Metin parçası>

Derneğimizin amacı en başta doğadan sürdürülebilir toplayıcılık, bitkileri doğru tanıma ve kullanma, geleneksel mahsülü değerlendirme, işin geleneksel usülünü bilen kadınların emeğinin karşılığını almasına destek olmak üzere bu ağacın varlığına, önemine, şifasına dikkat çekmekti. Bunun için gönüllü çaba sarf ettik. Bunlardan biri olarak, birkaç köye  giderek alıç meyvesi topladık. Örneğin gittiğimiz köylerden birinde, bir çayırda meyvelerinin bir kısmı yere düşen alıcın dallarda kalanlarını toplamak için sahibinden izin aldık. Gerçi sahiplik de denemez; biz insanlar, kuşlar diğer hayvanlar ağaçtan istifade ettikten sonra… 83 yaşındaki dedemiz eline bir değnek alıp ağaca çıktı. Ayaklarını 3-4 kez art arda dallara vurarak silkeledi.  Ağaçtan meyveleri düşürürken bir yandan da şiirler, maniler okuyordu.

Görevler ve alıştırmalar>
• A. Alıç toplama metnine göre ağaca çıkıp meyveleri silkeleyen dede kaç yaşındadır?
• B. Alıç toplama metninde "Derneğimizin amacı en" sözlerini içeren yerden başlayıp "şiirler, maniler okuyordu." sözlerinden sonra durarak ilgili kısmı alıntılayın.
• C. Alıç toplamayı anlatan metni, son cümlesinden sonra devam ettirin.

Verilen öğeler>
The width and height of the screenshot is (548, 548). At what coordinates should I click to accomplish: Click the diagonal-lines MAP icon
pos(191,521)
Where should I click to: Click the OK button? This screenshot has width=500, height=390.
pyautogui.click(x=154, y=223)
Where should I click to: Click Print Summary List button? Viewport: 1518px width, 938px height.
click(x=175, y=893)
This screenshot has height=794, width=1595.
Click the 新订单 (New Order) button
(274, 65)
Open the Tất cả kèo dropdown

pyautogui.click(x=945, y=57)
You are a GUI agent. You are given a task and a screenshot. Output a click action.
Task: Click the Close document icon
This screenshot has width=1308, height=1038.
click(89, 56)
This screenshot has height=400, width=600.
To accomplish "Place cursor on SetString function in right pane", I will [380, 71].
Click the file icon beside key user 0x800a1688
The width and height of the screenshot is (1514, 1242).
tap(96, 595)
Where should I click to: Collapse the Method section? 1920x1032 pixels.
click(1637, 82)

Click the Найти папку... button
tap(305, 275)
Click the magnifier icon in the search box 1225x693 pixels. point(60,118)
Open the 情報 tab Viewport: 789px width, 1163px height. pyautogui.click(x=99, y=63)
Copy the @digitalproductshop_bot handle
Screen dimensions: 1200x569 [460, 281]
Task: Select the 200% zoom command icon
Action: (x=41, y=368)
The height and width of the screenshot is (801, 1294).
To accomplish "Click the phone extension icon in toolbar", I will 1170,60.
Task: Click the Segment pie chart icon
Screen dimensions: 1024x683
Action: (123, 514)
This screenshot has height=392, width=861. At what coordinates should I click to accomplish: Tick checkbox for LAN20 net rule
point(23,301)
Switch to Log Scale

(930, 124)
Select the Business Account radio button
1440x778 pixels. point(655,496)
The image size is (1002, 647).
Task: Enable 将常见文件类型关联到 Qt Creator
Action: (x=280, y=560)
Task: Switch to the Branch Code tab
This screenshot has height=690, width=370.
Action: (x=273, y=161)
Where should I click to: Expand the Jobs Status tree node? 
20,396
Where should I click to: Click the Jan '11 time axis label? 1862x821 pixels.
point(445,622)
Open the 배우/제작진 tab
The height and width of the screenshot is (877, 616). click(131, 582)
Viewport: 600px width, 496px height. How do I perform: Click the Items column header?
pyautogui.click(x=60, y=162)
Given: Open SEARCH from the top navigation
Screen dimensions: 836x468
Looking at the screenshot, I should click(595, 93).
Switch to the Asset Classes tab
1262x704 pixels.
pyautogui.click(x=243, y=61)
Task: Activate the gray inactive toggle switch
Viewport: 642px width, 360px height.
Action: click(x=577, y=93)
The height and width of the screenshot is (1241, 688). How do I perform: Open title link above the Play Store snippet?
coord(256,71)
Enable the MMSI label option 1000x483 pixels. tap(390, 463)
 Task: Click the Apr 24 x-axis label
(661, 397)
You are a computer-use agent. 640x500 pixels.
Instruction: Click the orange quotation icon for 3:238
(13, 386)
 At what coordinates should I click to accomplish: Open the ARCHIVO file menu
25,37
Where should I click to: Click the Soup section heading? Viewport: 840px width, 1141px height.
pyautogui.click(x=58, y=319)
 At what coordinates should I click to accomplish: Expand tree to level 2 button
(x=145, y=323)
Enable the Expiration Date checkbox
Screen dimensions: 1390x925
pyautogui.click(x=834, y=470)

Cevaplar>
• A. 83 yaşındadır.

• B.
Derneğimizin amacı en başta doğadan sürdürülebilir toplayıcılık, bitkileri doğru tanıma ve kullanma, geleneksel mahsülü değerlendirme, işin geleneksel usülünü bilen kadınların emeğinin karşılığını almasına destek olmak üzere bu ağacın varlığına, önemine, şifasına dikkat çekmekti. Bunun için gönüllü çaba sarf ettik. Bunlardan biri olarak, birkaç köye  giderek alıç meyvesi topladık. Örneğin gittiğimiz köylerden birinde, bir çayırda meyvelerinin bir kısmı yere düşen alıcın dallarda kalanlarını toplamak için sahibinden izin aldık. Gerçi sahiplik de denemez; biz insanlar, kuşlar diğer hayvanlar ağaçtan istifade ettikten sonra… 83 yaşındaki dedemiz eline bir değnek alıp ağaca çıktı. Ayaklarını 3-4 kez art arda dallara vurarak silkeledi.  Ağaçtan meyveleri düşürürken bir yandan da şiirler, maniler okuyordu.

• C.
Bu yaşanmışlıkların üzerinden birkaç yıl geçtikten sonra Ardanuç’taki Harmanlı köyü fidanlığında alıç fidesi üretimi yapıldığını öğrendik. Bir de Artvin İl Tarım ve Orman Müdürlüğü tarafından alıç ağacı yetiştirmek ve bunun için yeterli arazisi olanlar için ücretsiz olarak alıç fidanı verildiğini duyduk. Fidan alanlarla yaptığımız sohbetlerde, alıç ağacının nasıl yetiştirileceği, meyvesinin nasıl değerlendirileceğine dair  yeterli  bilgi bulunmadığını farkettik.  Bu anlamda da bir farkındalık oluşturduğumuzu düşünüyoruz.

Daha başka neler yapılabilir?
Alıç ağaçları, yöreye uyum sağladığı için kent içinde parklarda rahatlıkla kullanılabilir.   Çiçekleri, yaprakları ve sarı, kırmızı tonlarında meyveleri göze hoş görünür. Derinliği az, kumlu ve taşlı topraklarda yetişebildiği için Ardanuç’ta erozyona maruz sahalarda aşınmayı önlemede kullanılabilir. Bu, diğer ilçelerde de yaygınlaştırılabilir. Bunlar yapılırken de geçmişte ceviz ağacının başına gelenlerden de ders alınması lazım. Odun gözüyle bakılan ve bilinçsizce yok edilen nice meyve ağaçları vardı. Alıç ağaçları bir nebze daha şanslıydı.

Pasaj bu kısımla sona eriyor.